The first four trumpets might easily have left the impression that God was destroying the creation with fire from heaven, but by now the trumpet series has been transformed. Responsibility for the damage rests not with God, but with those who provoked God's anger. We have met them briefly, as the beast from the Abyss (11:7) or as "the great city . . . called Sodom and Egypt" (11:8). We will meet them again in varied forms in later chapters. The concluding reference to destroying those who destroy the earth (v. 18) is strangely similar to Paul's solemn warning to the Corinthians: "Don't you know that you yourselves are God's temple and that God's Spirit lives in you? If anyone destroys God's temple, God will destroy him; for God's temple is sacred, and you are that temple" (1 Cor 3:16-17). Here in Revelation, it is as if the whole earth is God's temple, the "outer court" of his sanctuary in heaven (compare 11:2), given over to the Gentiles—or nations—for a limited time, but now holy once again and ready to be reclaimed.

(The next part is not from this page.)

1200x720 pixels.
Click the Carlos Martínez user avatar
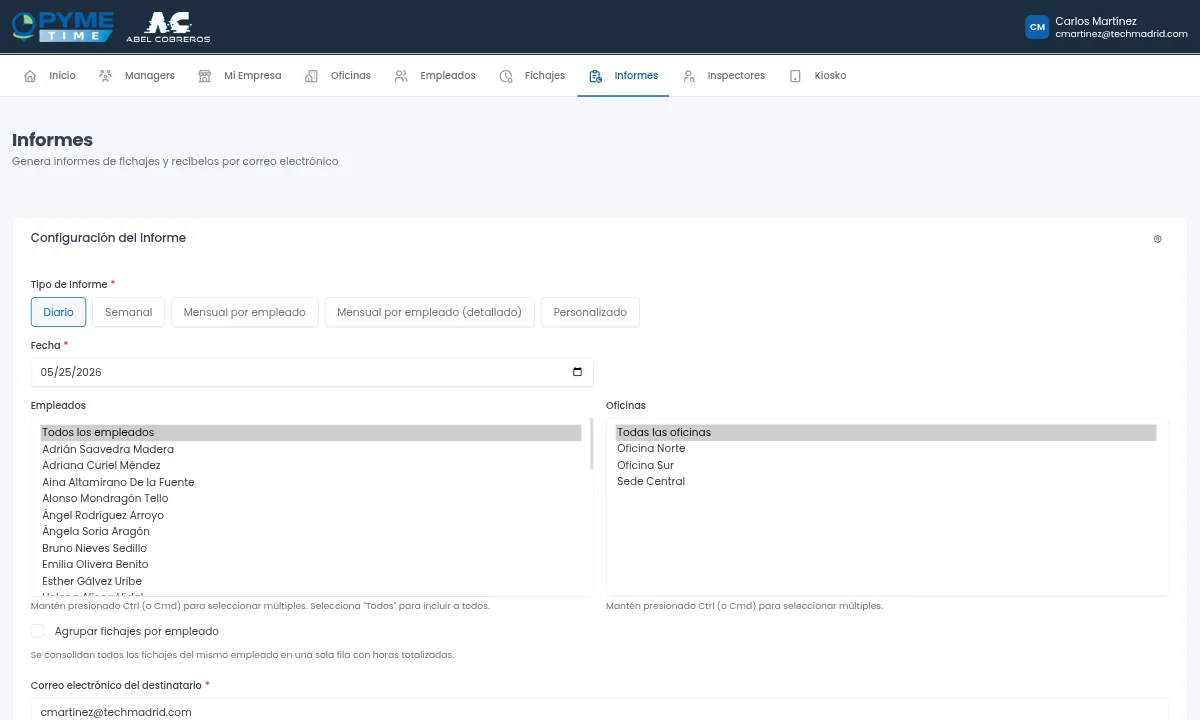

Between the stern words of retribution that frame verse 18 are corresponding words of justice and reward. It is likely that the rewarding of your servants the prophets and your saints and those who reverence your name, both small and great, as well as the destruction of the earth's destroyers, takes place at the final resurrection in connection with judging the dead. This final judgment will eventually turn out to be a complex process in two stages (compare 20:5, 11-15), but in keeping with traditional Jewish expectations, the elders' song announces it as a single event involving reward for the righteous and punishment for the wicked (compare Mt 25:46; Jn 5:28; Acts 24:15). The righteous are here divided into three groups: Christian prophets (compare 10:7), ordinary believers, or "saints," whose prayers triggered the series of seven trumpets (5:8; 8:3-4), and unbelievers who learned to fear and worship God at the end of the trumpet series (11:11, 13). As subsequent chapters will show, the judgment of those who destroy the earth is not limited to the final resurrection (20:11-15), but begins already with the fall of the city called "Babylon" (14:8 11; chaps. 16-18) and the defeat of the armies of "the kings of the earth" (19:17-21).

The divine response to the elders' song is the sudden opening of God's temple in heaven (v. 19), protected by John's prophetic act of measuring at the beginning of the chapter (11:1). Within God's temple the ark of His covenant appeared (v. 19 NASB), followed shortly by two more "appearances" (all with the same Greek word for "appeared," wphthh: first, "a great and wondrous sign appeared in heaven" (12:1) and then "another sign appeared in heaven" (12:3). The appearance of the ark of the covenant is God's acknowledgment of the thanksgiving just offered by the twenty-four elders. John's glimpse of the ark is the nearest he comes in all his visions to a glimpse of God. The repetition of the words "appear" and "in heaven" accent the continuity between God's self-disclosure in the temple and the disclosure of conflict and victory in the next four or five chapters (compare also 15:5). In this sense the seventh trumpet is open-ended, encompassing all the rest of the book of Revelation and announcing in advance the end of the story.

At the same time the trumpet series, like that of the seven seals, is terminated by a "storm" in heaven reminiscent of Mount Sinai: flashes of lightning, rumblings, peals of thunder, an earthquake and a great hailstorm (v. 19; compare 8:5).There will be more visions and more judgments, but no more trumpets. The double series that began with the seven-sealed scroll in chapters 4-5 is now at an end. Although there is definite continuity between chapters 11-12, there is at least a momentary pause in the action. Many readers have found this as good a place as any to divide the book of Revelation into two approximately equal parts: chapters 1-11 and chapters 12-22.